Sin embargo, esa vida aburrida y rutinaria está a punto de terminar. Una mesera delgadita, morena, de ojos preciosos (Olivia Magnani, sí, nieta de ya sabe usted quién), se ha fijado en ese hombre de pocas palabras y gestos calculados. No sabemos bien a bien por qué se interesa en él -será porque él no muestra interés en ella: ¡mujeres!- pero llega un momento que, manos en la cintura, le reclama directamente: ¿por qué en los dos años que tienen conociéndose, ella de mesera y él como cliente, nunca contesta cuando ella se despide con un amable "hasta mañana"? La confrontación rompe el círculo de seguridad que di Girolamo ha construido por tanto tiempo: al día siguiente, se sienta en la barra que ella atiende, con una de las líneas amorosas más bellas y ominosas que yo recuerde: "Sentarme en esta barra es, acaso, lo más peligroso que he hecho en toda mi vida". Y, en efecto, eso es lo que sucede. No por Sofía, la atractiva mesera. Ella no es peligrosa. Es lo que ella despierta en él lo que resulta peligroso.
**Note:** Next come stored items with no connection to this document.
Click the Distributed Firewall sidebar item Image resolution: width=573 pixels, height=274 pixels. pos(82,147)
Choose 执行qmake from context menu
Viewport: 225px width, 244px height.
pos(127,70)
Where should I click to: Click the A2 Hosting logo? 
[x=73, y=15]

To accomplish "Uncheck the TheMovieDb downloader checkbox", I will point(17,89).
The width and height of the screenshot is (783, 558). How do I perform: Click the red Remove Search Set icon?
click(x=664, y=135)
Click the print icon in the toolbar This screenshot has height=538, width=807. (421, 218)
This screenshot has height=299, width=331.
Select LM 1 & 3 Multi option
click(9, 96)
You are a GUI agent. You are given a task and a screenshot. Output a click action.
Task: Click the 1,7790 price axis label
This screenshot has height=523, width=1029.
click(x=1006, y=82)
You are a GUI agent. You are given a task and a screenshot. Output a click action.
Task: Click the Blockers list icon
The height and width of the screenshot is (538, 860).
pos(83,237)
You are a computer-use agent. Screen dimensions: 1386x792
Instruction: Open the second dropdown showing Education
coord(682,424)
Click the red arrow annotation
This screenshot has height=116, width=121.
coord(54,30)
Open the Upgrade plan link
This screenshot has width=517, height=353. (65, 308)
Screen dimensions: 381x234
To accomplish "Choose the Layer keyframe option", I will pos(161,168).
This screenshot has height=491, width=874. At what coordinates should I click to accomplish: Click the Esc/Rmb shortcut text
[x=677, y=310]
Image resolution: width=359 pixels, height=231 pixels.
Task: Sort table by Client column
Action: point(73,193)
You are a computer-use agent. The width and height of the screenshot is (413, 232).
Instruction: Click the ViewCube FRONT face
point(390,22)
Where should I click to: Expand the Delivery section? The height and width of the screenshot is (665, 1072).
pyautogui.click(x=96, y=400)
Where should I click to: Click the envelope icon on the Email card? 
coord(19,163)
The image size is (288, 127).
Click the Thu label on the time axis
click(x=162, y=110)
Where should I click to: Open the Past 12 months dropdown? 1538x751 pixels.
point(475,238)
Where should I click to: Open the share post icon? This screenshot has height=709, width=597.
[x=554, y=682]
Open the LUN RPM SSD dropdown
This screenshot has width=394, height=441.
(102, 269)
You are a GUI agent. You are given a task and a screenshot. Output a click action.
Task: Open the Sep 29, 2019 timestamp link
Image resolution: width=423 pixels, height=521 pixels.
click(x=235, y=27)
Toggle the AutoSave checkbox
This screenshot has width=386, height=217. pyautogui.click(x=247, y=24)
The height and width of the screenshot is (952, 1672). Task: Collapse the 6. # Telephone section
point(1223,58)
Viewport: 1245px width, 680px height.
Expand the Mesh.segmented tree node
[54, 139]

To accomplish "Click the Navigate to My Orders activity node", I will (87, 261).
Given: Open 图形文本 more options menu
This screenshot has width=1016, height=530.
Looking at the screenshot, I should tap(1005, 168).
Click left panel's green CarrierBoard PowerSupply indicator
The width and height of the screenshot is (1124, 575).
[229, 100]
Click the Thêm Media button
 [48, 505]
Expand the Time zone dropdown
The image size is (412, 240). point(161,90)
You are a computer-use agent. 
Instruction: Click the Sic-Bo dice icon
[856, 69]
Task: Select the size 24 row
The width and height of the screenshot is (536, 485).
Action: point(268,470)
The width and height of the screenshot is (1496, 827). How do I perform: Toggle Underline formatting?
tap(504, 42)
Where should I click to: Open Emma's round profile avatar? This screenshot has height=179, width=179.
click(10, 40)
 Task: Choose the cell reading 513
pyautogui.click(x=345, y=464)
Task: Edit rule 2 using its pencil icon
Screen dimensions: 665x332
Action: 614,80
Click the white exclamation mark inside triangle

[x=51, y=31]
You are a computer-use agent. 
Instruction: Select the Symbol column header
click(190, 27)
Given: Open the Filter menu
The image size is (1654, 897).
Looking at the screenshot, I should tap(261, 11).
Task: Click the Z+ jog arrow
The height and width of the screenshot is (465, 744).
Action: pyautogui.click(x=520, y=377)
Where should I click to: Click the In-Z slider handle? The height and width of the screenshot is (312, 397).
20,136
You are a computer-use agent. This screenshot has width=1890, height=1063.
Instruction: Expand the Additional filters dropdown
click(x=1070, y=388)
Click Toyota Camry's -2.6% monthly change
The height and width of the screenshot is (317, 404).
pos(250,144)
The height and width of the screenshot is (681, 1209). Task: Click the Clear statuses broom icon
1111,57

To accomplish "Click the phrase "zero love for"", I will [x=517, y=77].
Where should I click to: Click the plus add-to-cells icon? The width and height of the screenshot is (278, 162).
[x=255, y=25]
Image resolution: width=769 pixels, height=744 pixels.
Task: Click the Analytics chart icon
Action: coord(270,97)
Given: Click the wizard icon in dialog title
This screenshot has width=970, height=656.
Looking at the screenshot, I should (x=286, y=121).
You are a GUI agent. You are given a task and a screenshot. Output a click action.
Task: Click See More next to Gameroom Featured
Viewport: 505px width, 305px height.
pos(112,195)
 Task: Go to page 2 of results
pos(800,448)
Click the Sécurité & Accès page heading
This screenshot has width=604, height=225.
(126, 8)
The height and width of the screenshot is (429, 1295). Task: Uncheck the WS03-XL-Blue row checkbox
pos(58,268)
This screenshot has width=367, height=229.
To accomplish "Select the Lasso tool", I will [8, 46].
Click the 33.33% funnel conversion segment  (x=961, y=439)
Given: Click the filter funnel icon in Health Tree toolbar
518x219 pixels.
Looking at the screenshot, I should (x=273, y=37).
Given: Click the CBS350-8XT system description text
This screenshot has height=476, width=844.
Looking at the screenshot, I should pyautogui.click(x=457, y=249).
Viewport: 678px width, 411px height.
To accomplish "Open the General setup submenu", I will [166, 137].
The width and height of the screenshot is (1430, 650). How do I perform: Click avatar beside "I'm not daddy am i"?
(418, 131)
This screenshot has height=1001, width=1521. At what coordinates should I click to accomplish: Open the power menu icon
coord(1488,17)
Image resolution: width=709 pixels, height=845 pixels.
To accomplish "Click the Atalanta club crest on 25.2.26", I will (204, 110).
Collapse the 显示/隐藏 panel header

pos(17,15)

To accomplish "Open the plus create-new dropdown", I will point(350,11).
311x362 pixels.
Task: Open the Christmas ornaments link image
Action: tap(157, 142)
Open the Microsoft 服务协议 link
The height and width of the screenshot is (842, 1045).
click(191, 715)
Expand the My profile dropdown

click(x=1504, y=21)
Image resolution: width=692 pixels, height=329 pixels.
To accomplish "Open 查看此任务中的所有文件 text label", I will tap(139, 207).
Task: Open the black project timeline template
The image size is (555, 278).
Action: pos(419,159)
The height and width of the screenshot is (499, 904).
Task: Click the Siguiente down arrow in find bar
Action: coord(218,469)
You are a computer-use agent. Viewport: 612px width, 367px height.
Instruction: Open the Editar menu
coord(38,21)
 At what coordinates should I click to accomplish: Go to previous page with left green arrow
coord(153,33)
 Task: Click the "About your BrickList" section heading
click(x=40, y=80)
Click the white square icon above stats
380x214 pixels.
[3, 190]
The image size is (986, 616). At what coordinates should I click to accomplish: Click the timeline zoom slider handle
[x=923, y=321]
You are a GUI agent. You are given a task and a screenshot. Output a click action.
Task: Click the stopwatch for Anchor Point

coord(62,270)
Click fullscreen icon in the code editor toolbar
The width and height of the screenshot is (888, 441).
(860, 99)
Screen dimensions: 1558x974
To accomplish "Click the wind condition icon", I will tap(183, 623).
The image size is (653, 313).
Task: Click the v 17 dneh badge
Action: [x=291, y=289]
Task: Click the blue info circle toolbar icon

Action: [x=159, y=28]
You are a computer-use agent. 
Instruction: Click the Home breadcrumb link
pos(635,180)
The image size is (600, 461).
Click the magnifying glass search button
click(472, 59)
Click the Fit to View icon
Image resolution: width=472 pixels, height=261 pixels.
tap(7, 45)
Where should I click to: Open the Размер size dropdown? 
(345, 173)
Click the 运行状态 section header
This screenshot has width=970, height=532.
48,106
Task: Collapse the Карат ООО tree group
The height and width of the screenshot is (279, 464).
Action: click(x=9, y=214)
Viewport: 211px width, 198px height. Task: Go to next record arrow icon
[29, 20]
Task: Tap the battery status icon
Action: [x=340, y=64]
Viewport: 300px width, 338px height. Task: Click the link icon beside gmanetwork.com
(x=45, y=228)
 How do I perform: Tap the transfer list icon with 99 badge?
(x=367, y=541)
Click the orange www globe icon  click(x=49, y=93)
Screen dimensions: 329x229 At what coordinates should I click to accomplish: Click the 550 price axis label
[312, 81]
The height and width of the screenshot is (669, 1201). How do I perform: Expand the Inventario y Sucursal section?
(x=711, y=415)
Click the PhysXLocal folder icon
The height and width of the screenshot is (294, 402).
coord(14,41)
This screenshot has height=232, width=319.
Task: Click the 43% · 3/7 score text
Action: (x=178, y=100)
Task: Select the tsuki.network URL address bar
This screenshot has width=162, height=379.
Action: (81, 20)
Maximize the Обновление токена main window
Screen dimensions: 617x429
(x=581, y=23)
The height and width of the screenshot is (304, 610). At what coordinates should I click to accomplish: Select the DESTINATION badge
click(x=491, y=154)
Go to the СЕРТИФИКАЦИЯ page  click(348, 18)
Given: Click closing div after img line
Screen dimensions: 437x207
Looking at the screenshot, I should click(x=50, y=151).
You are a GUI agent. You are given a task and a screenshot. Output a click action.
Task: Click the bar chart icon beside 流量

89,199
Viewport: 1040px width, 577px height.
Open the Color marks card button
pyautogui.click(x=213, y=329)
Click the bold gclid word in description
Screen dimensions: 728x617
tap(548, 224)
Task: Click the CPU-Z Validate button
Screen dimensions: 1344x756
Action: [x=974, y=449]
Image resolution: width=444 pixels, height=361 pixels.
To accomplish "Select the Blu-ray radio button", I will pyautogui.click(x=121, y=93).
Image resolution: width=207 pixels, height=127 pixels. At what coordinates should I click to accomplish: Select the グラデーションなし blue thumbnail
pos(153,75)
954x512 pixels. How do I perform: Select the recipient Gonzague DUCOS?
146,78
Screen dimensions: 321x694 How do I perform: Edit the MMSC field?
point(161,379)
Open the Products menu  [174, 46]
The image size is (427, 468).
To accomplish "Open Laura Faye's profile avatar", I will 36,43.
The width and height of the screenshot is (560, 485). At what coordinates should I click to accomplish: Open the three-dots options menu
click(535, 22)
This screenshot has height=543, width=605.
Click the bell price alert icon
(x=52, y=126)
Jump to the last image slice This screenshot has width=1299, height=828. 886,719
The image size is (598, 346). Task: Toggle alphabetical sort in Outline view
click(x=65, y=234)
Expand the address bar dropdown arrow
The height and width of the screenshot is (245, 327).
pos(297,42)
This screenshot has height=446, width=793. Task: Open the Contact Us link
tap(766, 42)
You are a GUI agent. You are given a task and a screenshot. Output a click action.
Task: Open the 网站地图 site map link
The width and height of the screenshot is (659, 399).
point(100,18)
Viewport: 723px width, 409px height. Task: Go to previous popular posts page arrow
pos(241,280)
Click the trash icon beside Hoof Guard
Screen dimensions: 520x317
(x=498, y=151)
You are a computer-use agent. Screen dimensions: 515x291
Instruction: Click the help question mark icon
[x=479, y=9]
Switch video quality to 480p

No voy a decir lo que sucede -es más: esto que he apuntado no cubre ni la tercera parte de la cinta- porque uno de los placeres que ofrece Le Conseguenze dell'Amore es ir descubriendo, uno a uno, los secretos de di Girolamo: por qué está ahí en Suiza, qué es lo que hace, para quién trabaja, por qué no puede regresar con su familia, por qué hace lo que hace. Digamos que estamos ante un drama existencial que se transforma en historia de amor que muta en thriller que termina en conmovedor drama existencial.
Sorrentino se muestra aquí, en su segundo largometraje, como un cineasta hecho y derecho, en pleno uso de todos los recursos narrativos y visuales posibles. Un manejo sobrio del encuadre en la primera parte de la cinta, una espléndida banda sonora y musical que subraya sin distraer momentos claves en la cinta, un experto uso de la elipsis para sostener el suspenso y para revelar los secretos finales hacia el desenlace, y un tour-de-force que trasciende y de lejos el mero pastiche: me refiero a cierto tracking shot en el que vemos a di Girolamo caminar por un gran hotel, siguiéndolo en scorsesiana/kubrickiana steady-cam durante más de diez minutos. Para quien recuerde una escena similar en Buenos Muchachos (1990), la ironía de Sorrentino aquí es devastadora. La mesa a la que llega di Girolamo es muy diferente a la que arriba, "en la plenitud del pinche poder", el Henry Hill de Ray Liotta.